Ancak daha sonra tıp okumaya karar vererek Saarland eyaletinde bulunan Homburg kentindeki Saarland Üniversitesi’nde tıp eğitimine başlamış. Eşi Prof. Dr. Uğur Şahin'le de tıp eğitimi alırken tanışmışlar. İkisini birbirine ilk olarak bilime duydukları tutku bağlamış. Düğün sabahlarında bile laboratuarda çalıştıklarını yine verdikleri bir röportajda dile getiriyorlar. Türeci, 2000 yılında Mainz Üniversitesi Tıp Fakültesi’nde öğretim görevlisi olarak çalışmaya başlamış.
Biyofarmatik şirketi Ganymede'de çalışan Özlem Türeci ve Prof. Dr. Uğur Şahin, 2008 yılında BioNTech'i kuruyorlar. Türeci klinik geliştirme bölümünün de şefi oluyor. Yeni tip korona virüsü salgınıyla birlikte geliştirdiği aşı nedeniyle büyük umut haline gelen şirketin kurucuları Türeci ve Şahin, önceden kanser tedavileri için geliştirdikleri ilaçlar nedeniyle Almanya’nın en zengin 100 kişisi arasında yer alıyorlar. Welt gazetesinin Pazar eki Welt am Sonntag, çifti 2,4 milyar euroluk mal varlıklarıyla listede 93. sıraya yerleştirdi. Ancak her iki bilim insanı da meslektaşları ve arkadaşları tarafından mütevazı bilim insanları olarak tanımlanıyor.
55 yaşındaki immünolog ve onkolog Prof. Dr.
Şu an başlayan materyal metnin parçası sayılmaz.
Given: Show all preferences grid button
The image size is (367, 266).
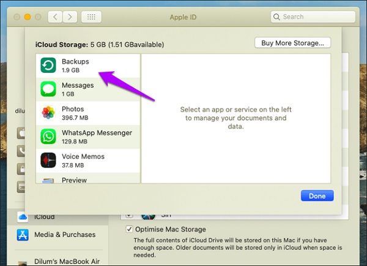Looking at the screenshot, I should pyautogui.click(x=91, y=17).
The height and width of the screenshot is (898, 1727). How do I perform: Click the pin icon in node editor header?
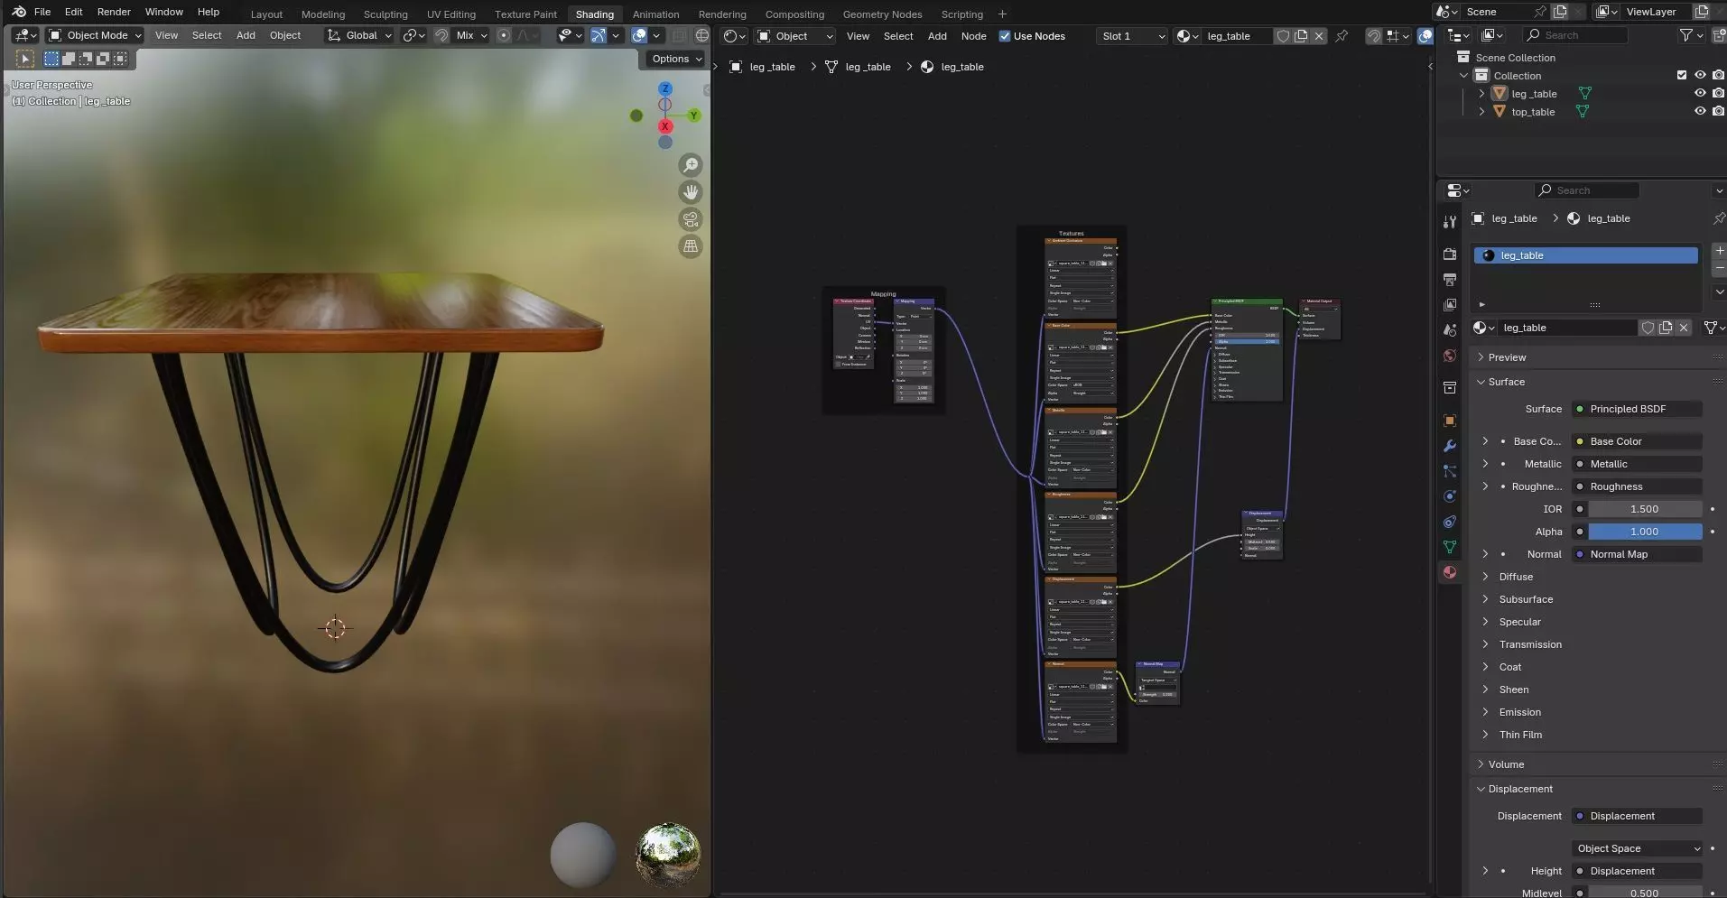pyautogui.click(x=1342, y=36)
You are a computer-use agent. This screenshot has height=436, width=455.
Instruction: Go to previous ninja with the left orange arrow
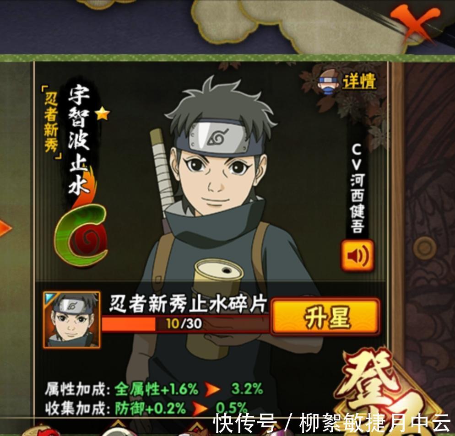pos(5,228)
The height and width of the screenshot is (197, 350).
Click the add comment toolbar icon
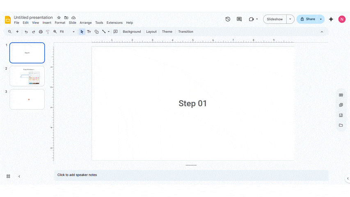tap(115, 32)
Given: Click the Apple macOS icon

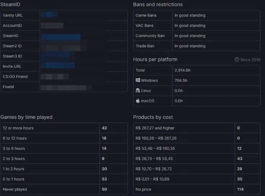Looking at the screenshot, I should (138, 101).
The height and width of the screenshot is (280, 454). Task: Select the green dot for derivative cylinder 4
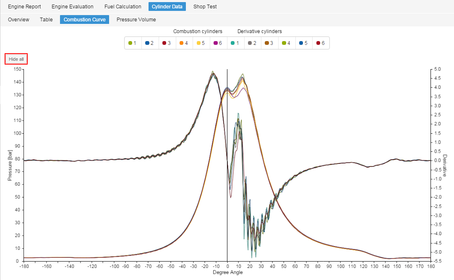pyautogui.click(x=283, y=43)
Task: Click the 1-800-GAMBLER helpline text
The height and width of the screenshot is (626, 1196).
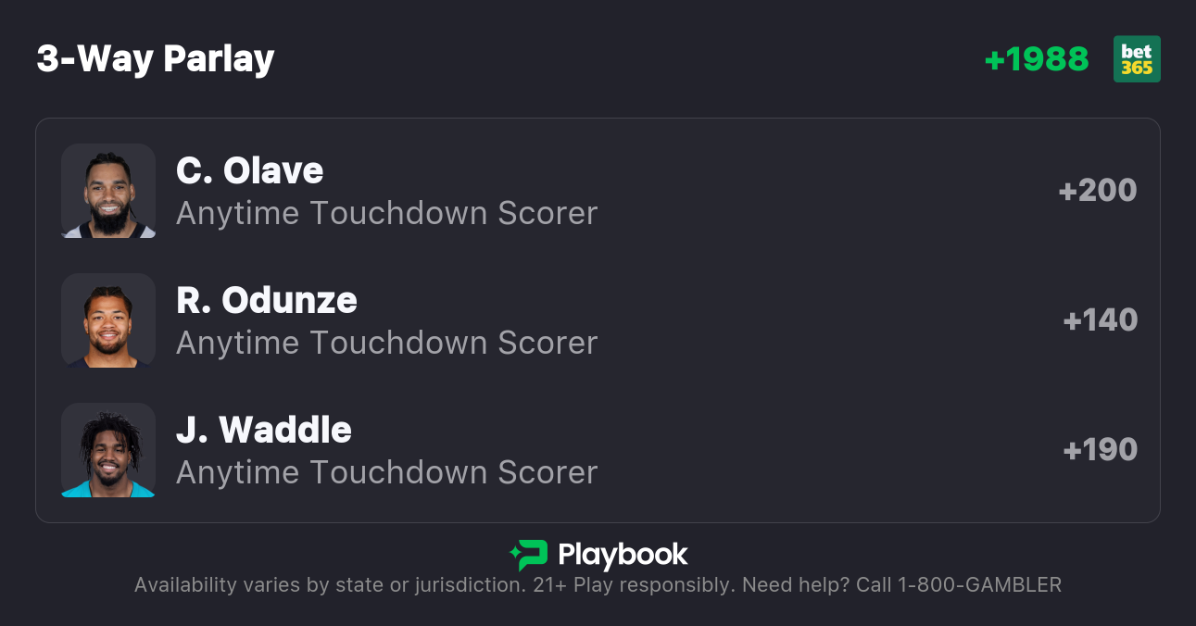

Uğur Şahin ise İskenderun'da doğduktan sonra dört yaşında ailesiyle birlikte Köln’e göç etmiş. Şahin’in babası Köln'deki Ford fabrikasında işçi olarak çalışmış. Şahin de verdiği röportajlarda tıpkı eşi Özlem Türeci gibi doktor olma hayalini gerçekleştirmiş ve oldukça da başarılı olmuş. Şahin ve Türeci’nin Homborg’da yolları birleştikten sonra çift birlikte yeni başarılara imza atıyorlar. Özlem Türeci ve Uğur Şahin BioNTech yöneticiliklerinin yanı sıra hâlâ Mainz Üniversitesi Tıp Fakültesi’nde özel öğretim görevlisi olarak çalışıyorlar.
İki doktor, kanser araştırmalarında yeni bir yaklaşım izlediler. Yalnızca ameliyatlara, kemoterapiye ve radyasyona güvenmek yerine, bağışıklık sisteminin kanser hücrelerini yok etmesi gerektiği üzerinde durdular. Şahin ve Türeci, bakteri veya virüs vücuda saldırdığında insan vücudunun sıklıkla kendine yardım edebileceği gerçeğine vurgu yaptılar. Kendi kendini iyileştirme mekanizmalarını harekete geçiren ve vücudun kendi savunma kuvvetiyle kötü huylu tümörleri zararsız hale getiren bir immünoterapi geliştirmeyi amaçladılar.